■ **PROBLEM TO WORK ON**
Reproduce every line of the listing below as a numbered list, skipping any blank lines.

(Raw listing)
————

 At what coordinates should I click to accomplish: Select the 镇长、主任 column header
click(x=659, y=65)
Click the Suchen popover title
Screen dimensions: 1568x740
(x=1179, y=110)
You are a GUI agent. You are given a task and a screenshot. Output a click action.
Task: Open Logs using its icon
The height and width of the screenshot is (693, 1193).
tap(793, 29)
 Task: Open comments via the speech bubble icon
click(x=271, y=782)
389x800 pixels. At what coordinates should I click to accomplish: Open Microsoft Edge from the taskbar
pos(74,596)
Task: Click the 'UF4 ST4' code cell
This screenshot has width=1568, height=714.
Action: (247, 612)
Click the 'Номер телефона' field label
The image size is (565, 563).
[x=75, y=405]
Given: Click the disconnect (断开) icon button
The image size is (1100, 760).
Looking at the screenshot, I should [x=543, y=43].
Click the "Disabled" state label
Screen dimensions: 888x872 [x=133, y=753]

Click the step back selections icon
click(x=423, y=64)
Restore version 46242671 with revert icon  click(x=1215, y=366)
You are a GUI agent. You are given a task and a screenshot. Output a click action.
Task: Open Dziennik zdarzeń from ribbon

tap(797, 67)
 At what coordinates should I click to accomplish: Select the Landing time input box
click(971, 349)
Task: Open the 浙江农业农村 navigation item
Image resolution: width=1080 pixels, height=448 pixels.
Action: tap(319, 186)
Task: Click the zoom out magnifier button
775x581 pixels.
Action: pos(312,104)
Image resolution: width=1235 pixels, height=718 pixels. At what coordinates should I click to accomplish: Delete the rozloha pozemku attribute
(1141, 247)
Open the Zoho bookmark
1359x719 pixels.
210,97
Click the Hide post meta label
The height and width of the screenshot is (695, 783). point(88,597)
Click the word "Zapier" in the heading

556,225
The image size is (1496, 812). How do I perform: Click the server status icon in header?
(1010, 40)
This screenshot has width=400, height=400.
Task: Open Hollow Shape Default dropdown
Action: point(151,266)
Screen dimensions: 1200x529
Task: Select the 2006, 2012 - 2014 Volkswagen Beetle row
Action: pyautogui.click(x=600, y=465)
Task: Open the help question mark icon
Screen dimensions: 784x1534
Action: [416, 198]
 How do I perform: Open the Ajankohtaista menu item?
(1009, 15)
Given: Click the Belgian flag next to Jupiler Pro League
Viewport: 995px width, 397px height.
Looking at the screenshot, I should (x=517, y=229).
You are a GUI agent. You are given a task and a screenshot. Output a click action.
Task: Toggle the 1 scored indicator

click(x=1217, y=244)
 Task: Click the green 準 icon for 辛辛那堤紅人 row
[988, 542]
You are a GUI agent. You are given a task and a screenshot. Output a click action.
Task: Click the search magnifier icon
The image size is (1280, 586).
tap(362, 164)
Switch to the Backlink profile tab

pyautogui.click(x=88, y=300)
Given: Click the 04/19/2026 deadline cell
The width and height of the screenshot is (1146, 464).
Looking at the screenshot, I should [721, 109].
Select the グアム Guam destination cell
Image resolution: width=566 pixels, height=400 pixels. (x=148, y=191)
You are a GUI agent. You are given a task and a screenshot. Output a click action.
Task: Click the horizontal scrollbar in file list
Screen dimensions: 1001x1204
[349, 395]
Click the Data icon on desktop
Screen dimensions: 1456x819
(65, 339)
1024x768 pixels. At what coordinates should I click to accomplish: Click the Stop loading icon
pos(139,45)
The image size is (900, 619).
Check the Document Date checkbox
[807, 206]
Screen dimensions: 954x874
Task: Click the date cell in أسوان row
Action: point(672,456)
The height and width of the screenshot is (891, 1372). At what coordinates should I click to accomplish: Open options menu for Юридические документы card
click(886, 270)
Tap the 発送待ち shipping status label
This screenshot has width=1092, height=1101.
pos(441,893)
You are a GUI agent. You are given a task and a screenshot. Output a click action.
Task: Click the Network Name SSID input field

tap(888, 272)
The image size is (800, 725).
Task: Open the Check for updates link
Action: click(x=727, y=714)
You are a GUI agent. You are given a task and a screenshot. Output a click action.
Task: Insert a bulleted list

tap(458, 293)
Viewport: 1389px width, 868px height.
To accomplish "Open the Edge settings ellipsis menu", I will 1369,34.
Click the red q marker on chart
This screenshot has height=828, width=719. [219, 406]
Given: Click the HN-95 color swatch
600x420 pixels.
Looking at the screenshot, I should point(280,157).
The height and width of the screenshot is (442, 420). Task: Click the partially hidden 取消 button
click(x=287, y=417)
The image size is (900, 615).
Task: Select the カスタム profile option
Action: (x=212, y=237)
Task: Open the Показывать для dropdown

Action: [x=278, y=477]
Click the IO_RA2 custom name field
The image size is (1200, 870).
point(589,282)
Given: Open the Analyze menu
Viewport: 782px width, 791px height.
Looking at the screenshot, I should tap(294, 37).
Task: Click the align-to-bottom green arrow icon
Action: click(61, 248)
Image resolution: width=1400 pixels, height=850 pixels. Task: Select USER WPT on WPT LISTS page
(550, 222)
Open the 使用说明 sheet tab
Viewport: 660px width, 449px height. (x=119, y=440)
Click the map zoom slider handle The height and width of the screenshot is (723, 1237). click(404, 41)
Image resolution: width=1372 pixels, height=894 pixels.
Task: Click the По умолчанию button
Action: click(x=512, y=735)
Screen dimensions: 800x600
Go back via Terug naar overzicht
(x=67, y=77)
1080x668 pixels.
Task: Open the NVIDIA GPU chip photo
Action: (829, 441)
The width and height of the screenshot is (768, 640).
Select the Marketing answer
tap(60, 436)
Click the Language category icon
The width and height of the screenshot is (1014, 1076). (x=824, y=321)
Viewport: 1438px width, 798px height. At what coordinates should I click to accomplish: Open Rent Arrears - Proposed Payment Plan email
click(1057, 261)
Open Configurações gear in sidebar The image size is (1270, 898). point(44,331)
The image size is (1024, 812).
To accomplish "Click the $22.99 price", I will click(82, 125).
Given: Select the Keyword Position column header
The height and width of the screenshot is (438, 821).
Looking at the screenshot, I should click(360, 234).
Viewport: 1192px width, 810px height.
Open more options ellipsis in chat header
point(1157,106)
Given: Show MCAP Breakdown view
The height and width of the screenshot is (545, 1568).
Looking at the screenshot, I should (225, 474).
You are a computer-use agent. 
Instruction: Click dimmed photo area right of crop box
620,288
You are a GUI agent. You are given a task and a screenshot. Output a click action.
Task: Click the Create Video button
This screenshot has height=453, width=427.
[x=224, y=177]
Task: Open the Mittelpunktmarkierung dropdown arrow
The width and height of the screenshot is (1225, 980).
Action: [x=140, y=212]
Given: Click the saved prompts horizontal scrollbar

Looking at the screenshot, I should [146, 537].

————

■ **OUTPUT**
1.  At what coordinates should I click to accomplish: Select the 镇长、主任 column header
2. click(x=659, y=65)
3. Click the Suchen popover title
4. Screen dimensions: 1568x740
5. (x=1179, y=110)
6. You are a GUI agent. You are given a task and a screenshot. Output a click action.
7. Task: Open Logs using its icon
8. The height and width of the screenshot is (693, 1193).
9. tap(793, 29)
10.  Task: Open comments via the speech bubble icon
11. click(x=271, y=782)
12. 389x800 pixels. At what coordinates should I click to accomplish: Open Microsoft Edge from the taskbar
13. pos(74,596)
14. Task: Click the 'UF4 ST4' code cell
15. This screenshot has width=1568, height=714.
16. Action: (247, 612)
17. Click the 'Номер телефона' field label
18. The image size is (565, 563).
19. [x=75, y=405]
20. Given: Click the disconnect (断开) icon button
21. The image size is (1100, 760).
22. Looking at the screenshot, I should [x=543, y=43].
23. Click the "Disabled" state label
24. Screen dimensions: 888x872 [x=133, y=753]
25. Click the step back selections icon
26. click(x=423, y=64)
27. Restore version 46242671 with revert icon  click(x=1215, y=366)
28. You are a GUI agent. You are given a task and a screenshot. Output a click action.
29. Task: Open Dziennik zdarzeń from ribbon
30. tap(797, 67)
31.  At what coordinates should I click to accomplish: Select the Landing time input box
32. click(971, 349)
33. Task: Open the 浙江农业农村 navigation item
34. Image resolution: width=1080 pixels, height=448 pixels.
35. Action: tap(319, 186)
36. Task: Click the zoom out magnifier button
37. 775x581 pixels.
38. Action: pos(312,104)
39. Image resolution: width=1235 pixels, height=718 pixels. At what coordinates should I click to accomplish: Delete the rozloha pozemku attribute
40. (1141, 247)
41. Open the Zoho bookmark
42. 1359x719 pixels.
43. 210,97
44. Click the Hide post meta label
45. The height and width of the screenshot is (695, 783). point(88,597)
46. Click the word "Zapier" in the heading
47. 556,225
48. The image size is (1496, 812). How do I perform: Click the server status icon in header?
49. (1010, 40)
50. This screenshot has width=400, height=400.
51. Task: Open Hollow Shape Default dropdown
52. Action: point(151,266)
53. Screen dimensions: 1200x529
54. Task: Select the 2006, 2012 - 2014 Volkswagen Beetle row
55. Action: pyautogui.click(x=600, y=465)
56. Task: Open the help question mark icon
57. Screen dimensions: 784x1534
58. Action: [416, 198]
59.  How do I perform: Open the Ajankohtaista menu item?
60. (1009, 15)
61. Given: Click the Belgian flag next to Jupiler Pro League
62. Viewport: 995px width, 397px height.
63. Looking at the screenshot, I should (x=517, y=229).
64. You are a GUI agent. You are given a task and a screenshot. Output a click action.
65. Task: Toggle the 1 scored indicator
66. click(x=1217, y=244)
67.  Task: Click the green 準 icon for 辛辛那堤紅人 row
68. [988, 542]
69. You are a GUI agent. You are given a task and a screenshot. Output a click action.
70. Task: Click the search magnifier icon
71. The image size is (1280, 586).
72. tap(362, 164)
73. Switch to the Backlink profile tab
74. pyautogui.click(x=88, y=300)
75. Given: Click the 04/19/2026 deadline cell
76. The width and height of the screenshot is (1146, 464).
77. Looking at the screenshot, I should [721, 109].
78. Select the グアム Guam destination cell
79. Image resolution: width=566 pixels, height=400 pixels. (x=148, y=191)
80. You are a GUI agent. You are given a task and a screenshot. Output a click action.
81. Task: Click the horizontal scrollbar in file list
82. Screen dimensions: 1001x1204
83. [349, 395]
84. Click the Data icon on desktop
85. Screen dimensions: 1456x819
86. (65, 339)
87. 1024x768 pixels. At what coordinates should I click to accomplish: Click the Stop loading icon
88. pos(139,45)
89. The image size is (900, 619).
90. Check the Document Date checkbox
91. [807, 206]
92. Screen dimensions: 954x874
93. Task: Click the date cell in أسوان row
94. Action: point(672,456)
95. The height and width of the screenshot is (891, 1372). At what coordinates should I click to accomplish: Open options menu for Юридические документы card
96. click(886, 270)
97. Tap the 発送待ち shipping status label
98. This screenshot has width=1092, height=1101.
99. pos(441,893)
100. You are a GUI agent. You are given a task and a screenshot. Output a click action.
101. Task: Click the Network Name SSID input field
102. tap(888, 272)
103. The image size is (800, 725).
104. Task: Open the Check for updates link
105. Action: click(x=727, y=714)
106. You are a GUI agent. You are given a task and a screenshot. Output a click action.
107. Task: Insert a bulleted list
108. tap(458, 293)
109. Viewport: 1389px width, 868px height.
110. To accomplish "Open the Edge settings ellipsis menu", I will 1369,34.
111. Click the red q marker on chart
112. This screenshot has height=828, width=719. [219, 406]
113. Given: Click the HN-95 color swatch
114. 600x420 pixels.
115. Looking at the screenshot, I should point(280,157).
116. The height and width of the screenshot is (442, 420). Task: Click the partially hidden 取消 button
117. click(x=287, y=417)
118. The image size is (900, 615).
119. Task: Select the カスタム profile option
120. Action: (x=212, y=237)
121. Task: Open the Показывать для dropdown
122. Action: [x=278, y=477]
123. Click the IO_RA2 custom name field
124. The image size is (1200, 870).
125. point(589,282)
126. Given: Open the Analyze menu
127. Viewport: 782px width, 791px height.
128. Looking at the screenshot, I should tap(294, 37).
129. Task: Click the align-to-bottom green arrow icon
130. Action: click(61, 248)
131. Image resolution: width=1400 pixels, height=850 pixels. Task: Select USER WPT on WPT LISTS page
132. (550, 222)
133. Open the 使用说明 sheet tab
134. Viewport: 660px width, 449px height. (x=119, y=440)
135. Click the map zoom slider handle The height and width of the screenshot is (723, 1237). click(404, 41)
136. Image resolution: width=1372 pixels, height=894 pixels.
137. Task: Click the По умолчанию button
138. Action: click(x=512, y=735)
139. Screen dimensions: 800x600
140. Go back via Terug naar overzicht
141. (x=67, y=77)
142. 1080x668 pixels.
143. Task: Open the NVIDIA GPU chip photo
144. Action: (829, 441)
145. The width and height of the screenshot is (768, 640).
146. Select the Marketing answer
147. tap(60, 436)
148. Click the Language category icon
149. The width and height of the screenshot is (1014, 1076). (x=824, y=321)
150. Viewport: 1438px width, 798px height. At what coordinates should I click to accomplish: Open Rent Arrears - Proposed Payment Plan email
151. click(1057, 261)
152. Open Configurações gear in sidebar The image size is (1270, 898). point(44,331)
153. The image size is (1024, 812).
154. To accomplish "Click the $22.99 price", I will click(82, 125).
155. Given: Select the Keyword Position column header
156. The height and width of the screenshot is (438, 821).
157. Looking at the screenshot, I should click(360, 234).
158. Viewport: 1192px width, 810px height.
159. Open more options ellipsis in chat header
160. point(1157,106)
161. Given: Show MCAP Breakdown view
162. The height and width of the screenshot is (545, 1568).
163. Looking at the screenshot, I should (225, 474).
164. You are a computer-use agent. 
165. Instruction: Click dimmed photo area right of crop box
166. 620,288
167. You are a GUI agent. You are given a task and a screenshot. Output a click action.
168. Task: Click the Create Video button
169. This screenshot has height=453, width=427.
170. [x=224, y=177]
171. Task: Open the Mittelpunktmarkierung dropdown arrow
172. The width and height of the screenshot is (1225, 980).
173. Action: [x=140, y=212]
174. Given: Click the saved prompts horizontal scrollbar
175. Looking at the screenshot, I should [146, 537].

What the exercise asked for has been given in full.